Objective: To understand the relationships between the house, ETS and respiratory health outcomes of those living in the house.
Design: The overall design was informed by the integration of community-based participatory research and transformative action research. This approach facilitated the process of co-creation, identifying issues of concern to the community, and utilizing the strengths and contributions of the community.
Setting and Participants: One adult from each of the 238 homes in Sturgeon Lake First Nation, Saskatchewan, Canada.
Intervention(s): Co-created community-based survey and house assessments.
Results: The participation rate was 100% with 238 of 238 houses participating in both the survey and the house assessment. Almost half (47%) of the houses were smoke-free. Crowding was present in 67% of the houses with 19% having more than two persons/bedroom.

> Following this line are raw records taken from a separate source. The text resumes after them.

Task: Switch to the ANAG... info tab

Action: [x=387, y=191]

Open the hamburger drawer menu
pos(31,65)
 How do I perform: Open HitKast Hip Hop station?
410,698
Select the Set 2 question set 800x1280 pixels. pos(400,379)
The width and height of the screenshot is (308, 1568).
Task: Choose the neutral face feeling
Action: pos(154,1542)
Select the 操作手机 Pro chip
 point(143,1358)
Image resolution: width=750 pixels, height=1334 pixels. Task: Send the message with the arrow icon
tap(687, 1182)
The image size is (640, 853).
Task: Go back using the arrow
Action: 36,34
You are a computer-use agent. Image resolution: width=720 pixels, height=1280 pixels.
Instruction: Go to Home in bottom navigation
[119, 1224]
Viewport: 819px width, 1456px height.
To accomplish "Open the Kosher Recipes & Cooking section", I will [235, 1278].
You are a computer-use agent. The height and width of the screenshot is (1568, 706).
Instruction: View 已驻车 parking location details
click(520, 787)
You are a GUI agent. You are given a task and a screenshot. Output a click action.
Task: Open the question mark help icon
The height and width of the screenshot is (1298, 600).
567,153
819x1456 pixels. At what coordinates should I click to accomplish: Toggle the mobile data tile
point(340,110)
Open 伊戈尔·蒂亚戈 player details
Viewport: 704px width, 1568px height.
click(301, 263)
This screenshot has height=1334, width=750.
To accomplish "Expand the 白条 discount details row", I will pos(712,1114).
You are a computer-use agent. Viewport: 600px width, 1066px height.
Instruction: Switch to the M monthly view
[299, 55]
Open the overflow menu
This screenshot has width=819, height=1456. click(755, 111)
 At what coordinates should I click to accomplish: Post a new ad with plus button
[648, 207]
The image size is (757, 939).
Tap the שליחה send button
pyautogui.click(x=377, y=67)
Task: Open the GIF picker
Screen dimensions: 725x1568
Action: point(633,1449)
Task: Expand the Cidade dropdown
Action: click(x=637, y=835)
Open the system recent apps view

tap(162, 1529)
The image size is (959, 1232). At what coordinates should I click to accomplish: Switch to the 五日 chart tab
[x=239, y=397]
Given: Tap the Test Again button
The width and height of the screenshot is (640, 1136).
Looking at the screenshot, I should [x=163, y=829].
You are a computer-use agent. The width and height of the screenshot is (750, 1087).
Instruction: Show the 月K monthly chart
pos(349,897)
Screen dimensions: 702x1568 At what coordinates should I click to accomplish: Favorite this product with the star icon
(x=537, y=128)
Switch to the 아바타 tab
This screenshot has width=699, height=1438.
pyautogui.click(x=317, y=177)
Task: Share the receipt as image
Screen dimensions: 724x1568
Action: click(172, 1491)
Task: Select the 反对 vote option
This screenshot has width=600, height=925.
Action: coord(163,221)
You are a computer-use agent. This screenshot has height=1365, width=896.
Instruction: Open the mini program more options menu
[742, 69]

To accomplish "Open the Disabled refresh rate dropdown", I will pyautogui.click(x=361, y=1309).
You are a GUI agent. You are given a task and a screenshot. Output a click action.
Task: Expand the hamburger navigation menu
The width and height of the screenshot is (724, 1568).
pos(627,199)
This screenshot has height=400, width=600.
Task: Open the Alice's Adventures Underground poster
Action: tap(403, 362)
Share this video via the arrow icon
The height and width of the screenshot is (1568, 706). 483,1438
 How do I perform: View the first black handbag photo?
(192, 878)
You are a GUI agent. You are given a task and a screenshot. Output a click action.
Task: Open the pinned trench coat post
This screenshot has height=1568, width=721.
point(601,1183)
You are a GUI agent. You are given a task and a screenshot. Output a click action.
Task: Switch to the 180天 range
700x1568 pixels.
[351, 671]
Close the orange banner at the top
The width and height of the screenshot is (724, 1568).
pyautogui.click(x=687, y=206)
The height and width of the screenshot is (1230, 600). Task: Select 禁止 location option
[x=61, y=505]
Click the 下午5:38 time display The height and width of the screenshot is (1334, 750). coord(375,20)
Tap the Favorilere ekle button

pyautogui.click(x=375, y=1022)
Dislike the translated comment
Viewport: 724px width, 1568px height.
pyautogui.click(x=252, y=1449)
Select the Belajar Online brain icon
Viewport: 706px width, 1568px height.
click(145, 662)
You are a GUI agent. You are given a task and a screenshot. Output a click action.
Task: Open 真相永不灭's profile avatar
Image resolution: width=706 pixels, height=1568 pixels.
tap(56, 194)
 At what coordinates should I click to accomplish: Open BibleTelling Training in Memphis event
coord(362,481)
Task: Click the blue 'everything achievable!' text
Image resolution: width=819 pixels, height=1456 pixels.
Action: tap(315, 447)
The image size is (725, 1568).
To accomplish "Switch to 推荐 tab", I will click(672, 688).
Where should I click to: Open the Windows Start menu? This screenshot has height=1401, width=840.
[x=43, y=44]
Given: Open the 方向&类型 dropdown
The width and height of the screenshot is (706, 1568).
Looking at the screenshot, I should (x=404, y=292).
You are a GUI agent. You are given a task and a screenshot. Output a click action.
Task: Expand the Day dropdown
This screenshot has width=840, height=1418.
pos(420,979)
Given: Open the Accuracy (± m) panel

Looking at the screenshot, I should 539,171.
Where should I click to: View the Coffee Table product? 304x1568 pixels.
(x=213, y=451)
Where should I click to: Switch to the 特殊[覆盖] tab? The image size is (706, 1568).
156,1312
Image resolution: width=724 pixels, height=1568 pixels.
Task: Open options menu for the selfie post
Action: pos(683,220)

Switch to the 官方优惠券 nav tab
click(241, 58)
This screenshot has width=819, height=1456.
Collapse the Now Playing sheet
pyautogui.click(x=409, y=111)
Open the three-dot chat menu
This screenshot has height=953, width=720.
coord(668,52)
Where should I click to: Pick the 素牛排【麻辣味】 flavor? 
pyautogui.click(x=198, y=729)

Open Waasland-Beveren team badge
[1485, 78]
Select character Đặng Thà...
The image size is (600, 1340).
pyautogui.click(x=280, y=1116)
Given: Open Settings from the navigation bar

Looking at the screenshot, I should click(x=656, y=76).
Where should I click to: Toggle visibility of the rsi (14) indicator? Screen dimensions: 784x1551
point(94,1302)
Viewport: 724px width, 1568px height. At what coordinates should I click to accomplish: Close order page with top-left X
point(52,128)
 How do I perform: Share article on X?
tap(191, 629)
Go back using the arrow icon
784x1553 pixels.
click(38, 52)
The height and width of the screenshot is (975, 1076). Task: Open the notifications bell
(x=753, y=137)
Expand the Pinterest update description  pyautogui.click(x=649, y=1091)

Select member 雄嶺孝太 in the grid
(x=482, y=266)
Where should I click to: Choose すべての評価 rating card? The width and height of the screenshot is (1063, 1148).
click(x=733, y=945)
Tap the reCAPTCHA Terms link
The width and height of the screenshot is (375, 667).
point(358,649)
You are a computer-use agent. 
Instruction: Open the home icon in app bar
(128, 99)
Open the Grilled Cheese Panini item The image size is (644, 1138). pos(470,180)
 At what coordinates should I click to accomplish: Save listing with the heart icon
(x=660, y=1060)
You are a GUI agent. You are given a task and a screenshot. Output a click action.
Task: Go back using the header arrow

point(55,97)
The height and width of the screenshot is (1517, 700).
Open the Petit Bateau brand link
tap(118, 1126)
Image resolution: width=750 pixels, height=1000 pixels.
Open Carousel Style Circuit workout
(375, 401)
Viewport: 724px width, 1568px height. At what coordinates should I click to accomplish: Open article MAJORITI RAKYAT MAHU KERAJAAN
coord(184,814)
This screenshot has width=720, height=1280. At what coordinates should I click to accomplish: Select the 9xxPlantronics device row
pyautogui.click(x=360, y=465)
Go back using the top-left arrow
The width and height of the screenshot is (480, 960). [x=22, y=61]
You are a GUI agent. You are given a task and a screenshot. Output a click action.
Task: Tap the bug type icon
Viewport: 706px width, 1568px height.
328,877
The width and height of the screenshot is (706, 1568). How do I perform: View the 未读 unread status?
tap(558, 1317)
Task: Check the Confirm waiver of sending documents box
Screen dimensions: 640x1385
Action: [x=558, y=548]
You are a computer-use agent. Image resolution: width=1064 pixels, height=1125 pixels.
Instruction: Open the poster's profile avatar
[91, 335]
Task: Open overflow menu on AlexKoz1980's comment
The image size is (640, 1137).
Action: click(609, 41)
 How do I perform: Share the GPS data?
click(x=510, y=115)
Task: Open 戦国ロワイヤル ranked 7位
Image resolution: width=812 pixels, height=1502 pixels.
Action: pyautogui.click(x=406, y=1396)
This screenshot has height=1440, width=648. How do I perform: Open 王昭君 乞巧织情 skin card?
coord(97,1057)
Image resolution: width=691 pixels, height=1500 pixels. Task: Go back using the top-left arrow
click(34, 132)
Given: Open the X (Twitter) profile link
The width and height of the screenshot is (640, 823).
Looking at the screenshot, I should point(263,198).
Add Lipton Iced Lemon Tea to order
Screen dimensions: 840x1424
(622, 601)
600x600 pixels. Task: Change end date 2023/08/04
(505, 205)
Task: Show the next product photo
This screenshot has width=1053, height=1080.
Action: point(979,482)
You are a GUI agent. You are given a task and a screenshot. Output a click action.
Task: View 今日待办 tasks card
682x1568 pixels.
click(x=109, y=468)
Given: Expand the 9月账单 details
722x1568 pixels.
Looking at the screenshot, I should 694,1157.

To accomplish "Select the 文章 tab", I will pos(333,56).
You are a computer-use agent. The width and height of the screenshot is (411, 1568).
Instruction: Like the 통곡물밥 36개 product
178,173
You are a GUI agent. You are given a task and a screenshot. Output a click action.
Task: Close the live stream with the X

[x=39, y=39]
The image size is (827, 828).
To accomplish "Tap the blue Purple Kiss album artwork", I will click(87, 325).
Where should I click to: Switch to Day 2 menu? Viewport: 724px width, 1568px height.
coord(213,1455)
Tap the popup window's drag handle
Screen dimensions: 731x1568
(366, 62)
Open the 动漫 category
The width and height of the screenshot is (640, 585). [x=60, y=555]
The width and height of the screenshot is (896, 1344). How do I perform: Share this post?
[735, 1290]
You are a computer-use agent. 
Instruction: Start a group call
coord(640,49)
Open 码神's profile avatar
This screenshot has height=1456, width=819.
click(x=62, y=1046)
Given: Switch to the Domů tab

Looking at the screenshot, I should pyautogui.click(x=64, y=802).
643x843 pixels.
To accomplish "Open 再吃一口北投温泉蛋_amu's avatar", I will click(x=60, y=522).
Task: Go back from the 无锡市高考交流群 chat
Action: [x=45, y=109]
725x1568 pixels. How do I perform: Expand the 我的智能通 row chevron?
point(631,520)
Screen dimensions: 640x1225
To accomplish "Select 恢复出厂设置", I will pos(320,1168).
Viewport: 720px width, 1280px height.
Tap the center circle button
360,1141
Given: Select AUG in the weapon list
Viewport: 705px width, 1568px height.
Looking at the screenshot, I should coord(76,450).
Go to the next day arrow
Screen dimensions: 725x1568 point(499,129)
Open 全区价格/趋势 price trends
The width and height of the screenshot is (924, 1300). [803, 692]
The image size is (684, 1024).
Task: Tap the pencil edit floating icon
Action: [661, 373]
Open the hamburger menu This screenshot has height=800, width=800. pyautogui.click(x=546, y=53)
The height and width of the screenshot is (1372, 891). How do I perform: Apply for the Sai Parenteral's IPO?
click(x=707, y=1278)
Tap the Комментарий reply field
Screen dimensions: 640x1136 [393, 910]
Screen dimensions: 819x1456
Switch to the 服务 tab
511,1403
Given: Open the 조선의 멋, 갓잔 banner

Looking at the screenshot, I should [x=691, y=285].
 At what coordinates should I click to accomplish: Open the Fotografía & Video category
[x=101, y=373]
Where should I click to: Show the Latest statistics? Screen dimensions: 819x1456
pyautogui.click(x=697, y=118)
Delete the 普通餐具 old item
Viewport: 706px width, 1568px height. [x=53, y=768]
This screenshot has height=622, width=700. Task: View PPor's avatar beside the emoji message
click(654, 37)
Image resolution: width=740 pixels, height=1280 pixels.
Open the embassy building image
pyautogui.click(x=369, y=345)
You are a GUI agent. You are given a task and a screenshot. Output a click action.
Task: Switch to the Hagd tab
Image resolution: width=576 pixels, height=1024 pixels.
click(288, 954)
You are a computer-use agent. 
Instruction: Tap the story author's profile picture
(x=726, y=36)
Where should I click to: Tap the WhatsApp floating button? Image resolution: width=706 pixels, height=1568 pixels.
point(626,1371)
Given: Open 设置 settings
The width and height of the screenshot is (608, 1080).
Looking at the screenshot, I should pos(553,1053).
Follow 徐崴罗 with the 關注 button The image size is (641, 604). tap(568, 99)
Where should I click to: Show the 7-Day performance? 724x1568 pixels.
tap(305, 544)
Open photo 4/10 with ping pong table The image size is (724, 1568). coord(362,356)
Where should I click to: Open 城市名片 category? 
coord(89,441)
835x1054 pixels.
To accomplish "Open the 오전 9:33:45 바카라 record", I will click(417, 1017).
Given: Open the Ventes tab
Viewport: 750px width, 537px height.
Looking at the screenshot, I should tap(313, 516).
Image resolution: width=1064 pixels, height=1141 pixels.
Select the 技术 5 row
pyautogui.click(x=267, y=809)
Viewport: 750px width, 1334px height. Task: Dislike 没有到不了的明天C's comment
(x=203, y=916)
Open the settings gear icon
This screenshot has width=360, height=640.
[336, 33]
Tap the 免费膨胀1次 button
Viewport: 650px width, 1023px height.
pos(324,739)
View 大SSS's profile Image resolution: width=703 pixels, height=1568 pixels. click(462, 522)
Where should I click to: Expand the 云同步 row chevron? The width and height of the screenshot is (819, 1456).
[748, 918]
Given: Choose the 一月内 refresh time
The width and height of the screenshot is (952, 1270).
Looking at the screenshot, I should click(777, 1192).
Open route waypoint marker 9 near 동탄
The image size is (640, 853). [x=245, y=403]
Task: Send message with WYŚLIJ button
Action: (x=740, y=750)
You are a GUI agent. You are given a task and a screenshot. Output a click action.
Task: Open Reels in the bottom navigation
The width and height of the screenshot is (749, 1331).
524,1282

House assessments revealed: 58% of homes had visible mold; 74% reported dampness in the house; 39% of houses reported a moldy/musty smell with 65% always having the smell present. Residents in the houses were treated for: wheeze (34.3%); bronchitis (27.9%); ear infection (23%); asthma (19.6%); tonsillitis (15.7%); pneumonia (13.2%); croup (9.4%); and respiratory viruses (8.0%). In the last five years hospitalizations for respiratory conditions were: pneumonia (14.8%); bronchitis (11.9%); asthma (9.4%); ear infection (8.0%); and tonsillitis (4.8%). Analysis reveals that when crowding was present in the house, the home was more frequently smoke-free. Moldy smell and visible mold in the house were significantly associated with respiratory health including tonsillitis, bronchitis, pneumonia, respiratory viruses, asthma, croup, ear infections, and wheeze. Having a moldy smell was strongly associated with both treatment and hospitalization for these conditions.
Conclusions: Although smoke-free homes were important; mold in homes was more strongly associated with both treatment and hospitalization for respiratory conditions.